Run several jobs parallelly and Efficiently

OS: Cent-OS

I have some 30,000 jobs(or Scripts) to run. Each job takes 3-5 Min. I have 48 CPUs(nproc = 48). I can use 40 CPUs to run 40 Jobs parallelly. please suggest some script or tools can handle 30,000 Jobs by running each 40 Jobs parallely.

What I had done:

  • I created 40 Different folders and executed the jobs parallely by creating a shell script for each directory.

  • I want to know better ways to handle this kind of jobs next time.


Solution 1:

As Mark Setchell says: GNU Parallel.

find scripts/ -type f | parallel

If you insists on keeping 8 CPUs free:

find scripts/ -type f | parallel -j-8

But usually it is more efficient simply to use nice as that will give you all 48 cores when no one else needs them:

find scripts/ -type f | nice -n 15 parallel

To learn more:

  • Watch the intro video for a quick introduction: https://www.youtube.com/playlist?list=PL284C9FF2488BC6D1
  • Walk through the tutorial (man parallel_tutorial). You command line with love you for it.

Solution 2:

I have used REDIS to do this sort of thing - it is very simple to install and the CLI is easy to use.

I mainly used LPUSH to push all the jobs onto a "queue" in REDIS and BLPOP to do a blocking remove of a job from the queue. So you would LPUSH 30,000 jobs (or script names or parameters) at the start, then start 40 processes in the background (1 per CPU) and each process would sit in a loop doing BLPOP to get a job, run it and do the next.

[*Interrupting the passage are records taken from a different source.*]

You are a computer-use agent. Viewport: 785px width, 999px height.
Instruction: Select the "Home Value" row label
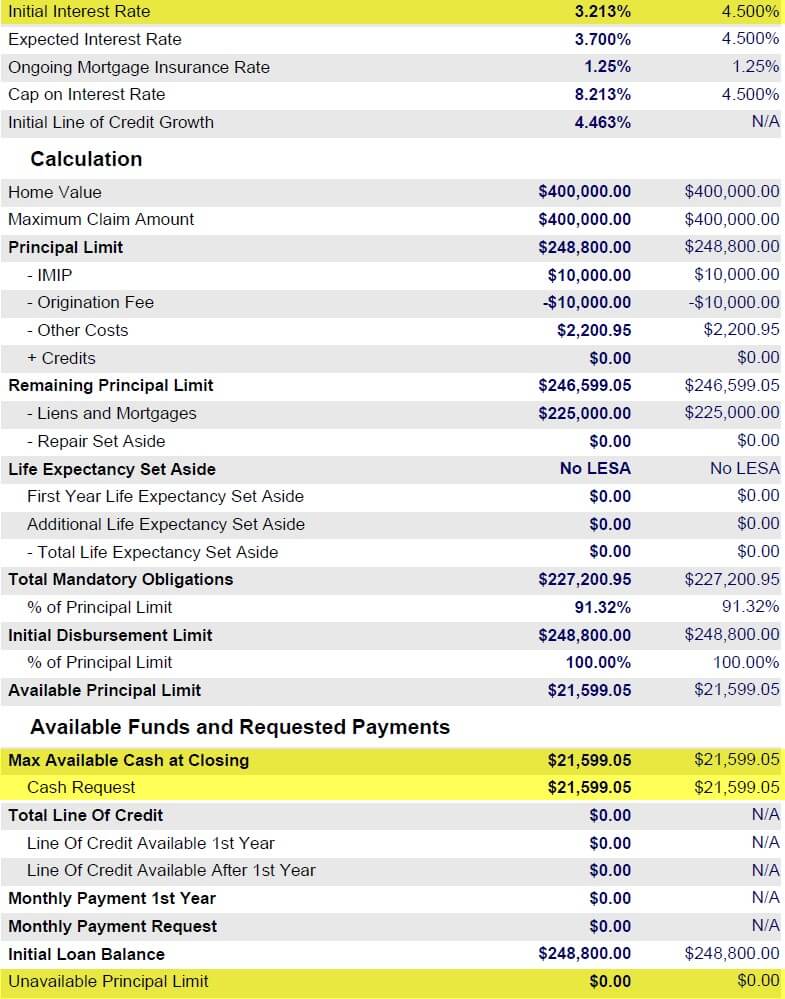(55, 192)
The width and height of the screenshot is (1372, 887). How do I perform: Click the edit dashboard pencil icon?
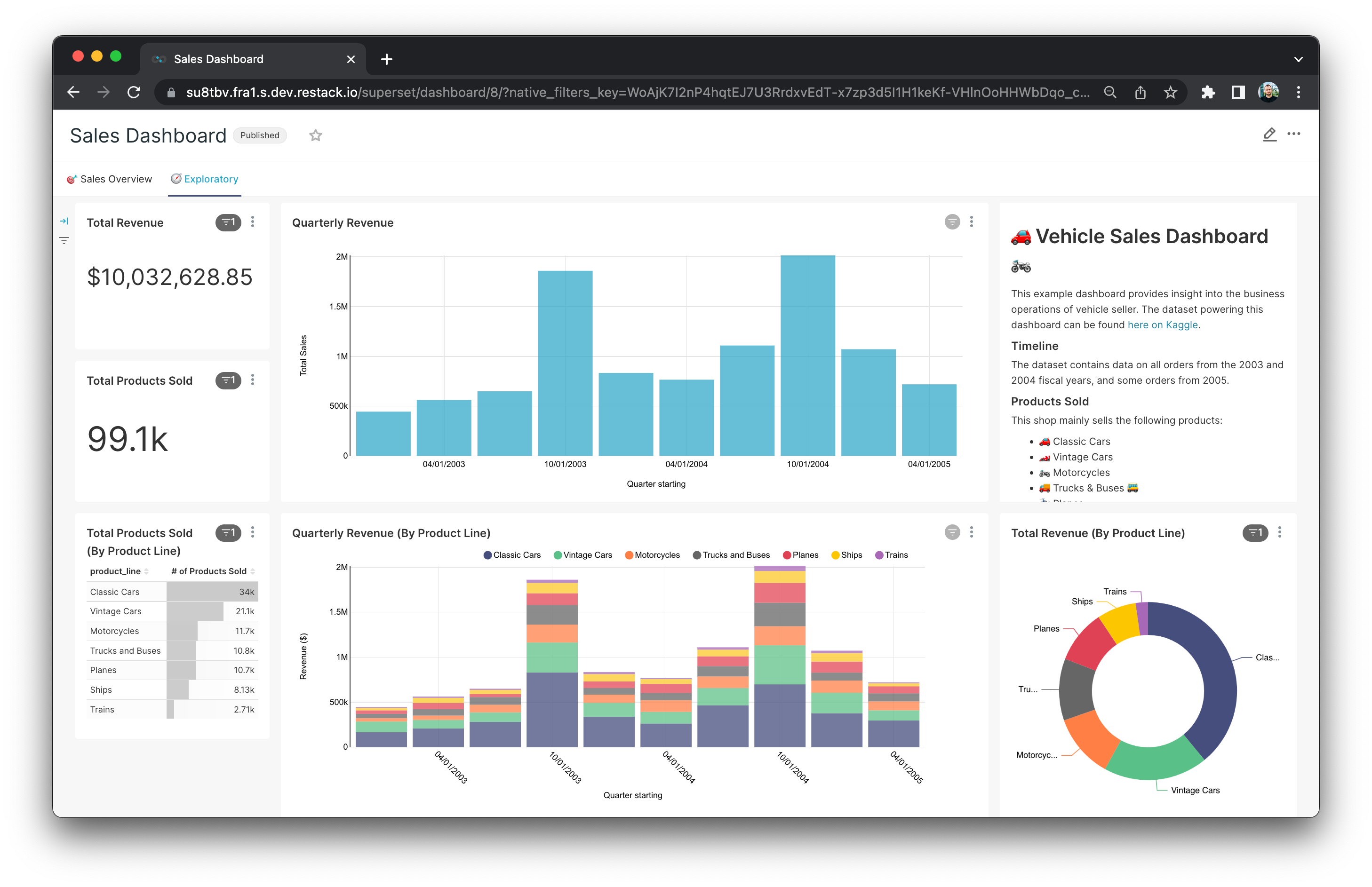[x=1269, y=134]
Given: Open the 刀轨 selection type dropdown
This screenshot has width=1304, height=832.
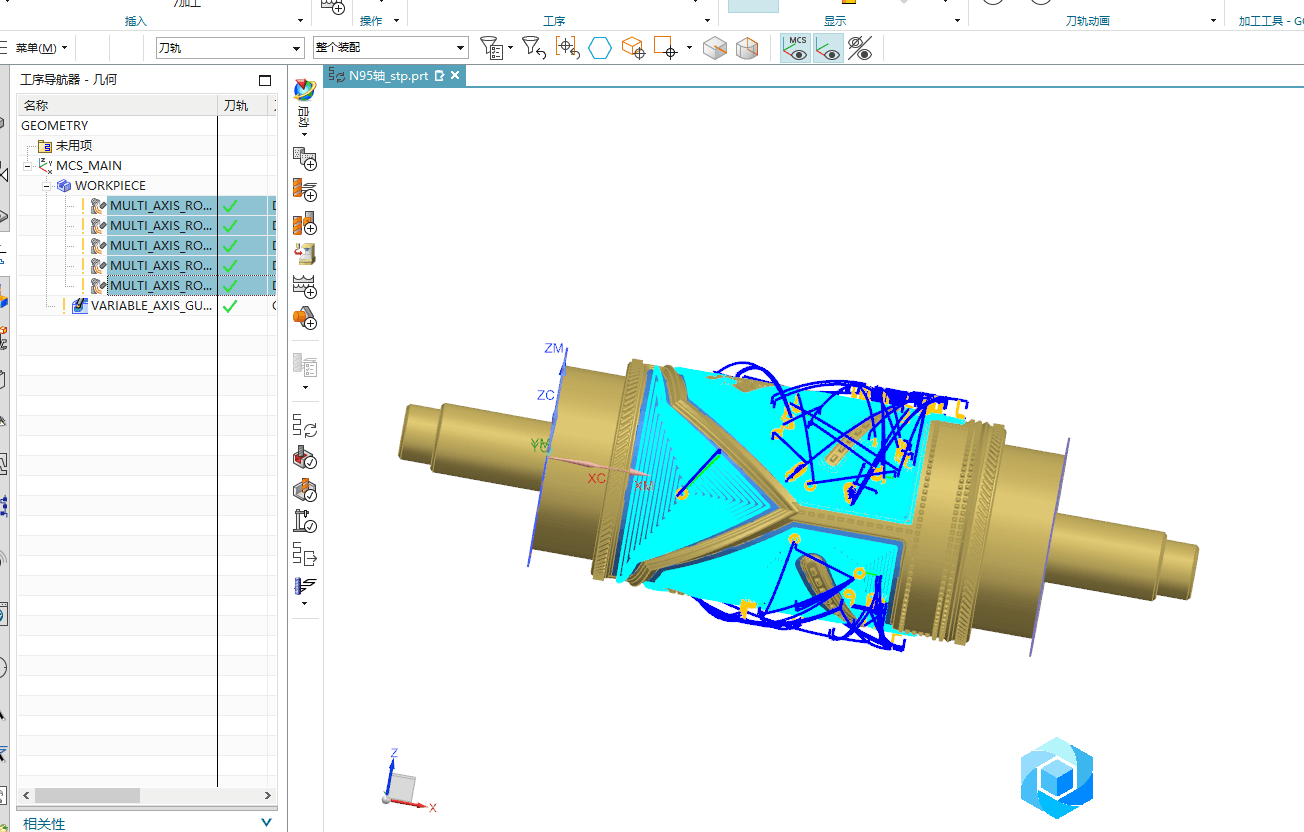Looking at the screenshot, I should coord(297,48).
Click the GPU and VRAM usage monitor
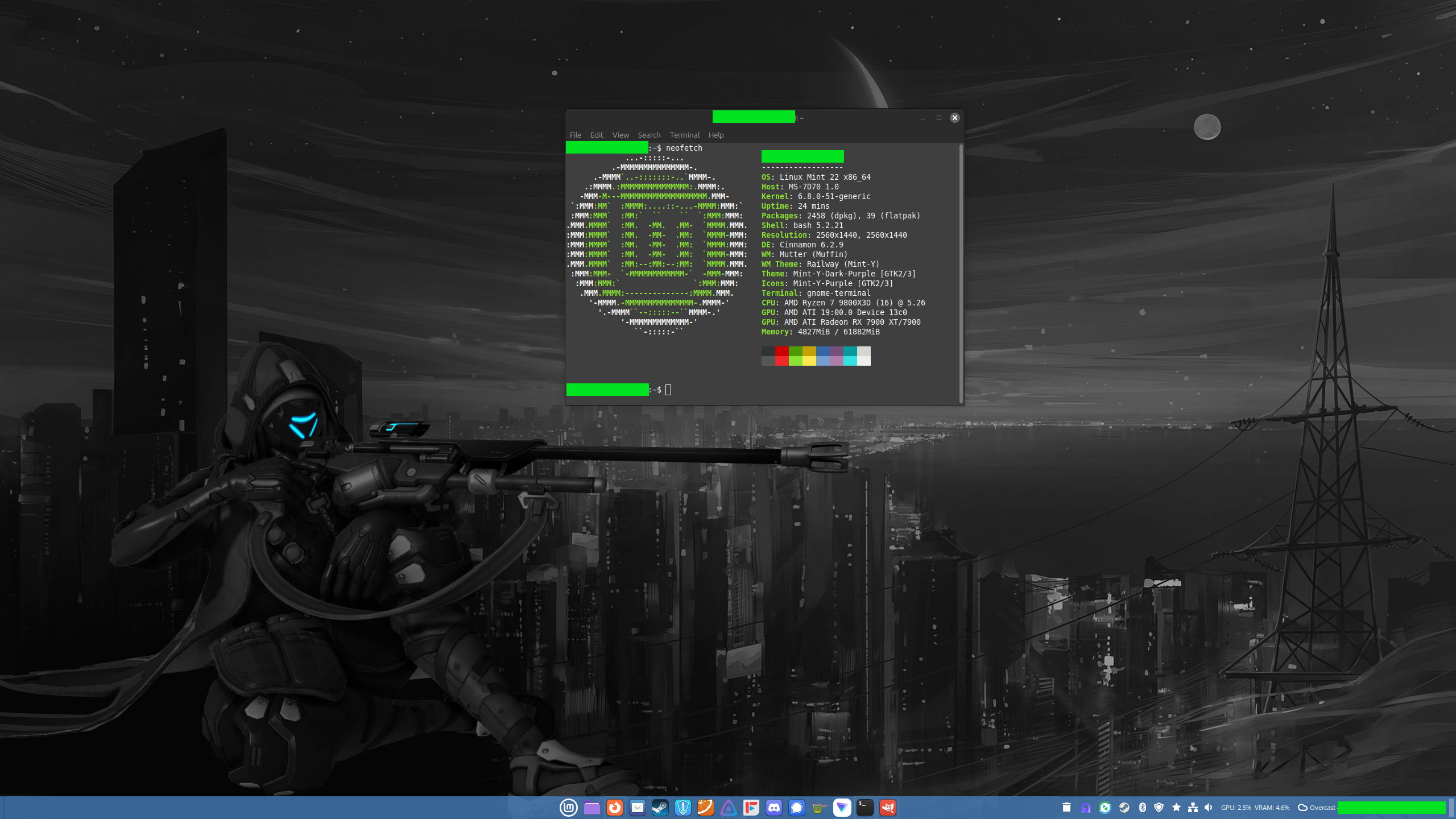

You can add layers of sophistication to log completed jobs in another "queue".

Here is a little demonstration of what to do...

First, start a Redis server on any machine in your network:

./redis-server &    # start REDIS server in background

Or, you could put this in your system startup if you use it always.

Now push 3 jobs onto queue called jobs:

./redis-cli         # start REDIS command line interface
redis 127.0.0.1:6379> lpush jobs "job1"
(integer) 1
redis 127.0.0.1:6379> lpush jobs "job2"
(integer) 2
redis 127.0.0.1:6379> lpush jobs "job3"
(integer) 3

See how many jobs there are in queue:

redis 127.0.0.1:6379> llen jobs
(integer) 3

Wait with infinite timeout for job

redis 127.0.0.1:6379> brpop jobs 0
1) "jobs"
2) "job1"
redis 127.0.0.1:6379> brpop jobs 0
1) "jobs"
2) "job2"
redis 127.0.0.1:6379> brpop jobs 0
1) "jobs"
2) "job3"

This last one will wait a LONG time as there are no jobs in queue:

redis 127.0.0.1:6379> brpop jobs 0

Of course, this is readily scriptable:

Put 30,000 jobs in queue:

for ((i=0;i<30000;i++)) ; do
    echo "lpush jobs job$i" | redis-cli
done

If your Redis server is on a remote host, just use:

redis-cli -h <HOSTNAME>

Here's how to check progress:

echo "llen jobs" | redis-cli
(integer) 30000

Or, more simply maybe:

redis-cli llen jobs
(integer) 30000

And you could start 40 jobs like this:

#!/bin/bash
for ((i=0;i<40;i++)) ; do
    ./Keep1ProcessorBusy  $i &
done

And then Keep1ProcessorBusy would be something like this:

#!/bin/bash

# Endless loop picking up jobs and processing them
while :
do
    job=$(echo brpop jobs 0 | redis_cli)
    # Set processor affinity here too if you want to force it, use $1 parameter we were called with
    do $job
done

Of course, the actual script or job you want run could also be stored in Redis.


As a totally different option, you could look at GNU Parallel, which is here. And also remember that you can run the output of find through xargs with the -P option to parallelise stuff.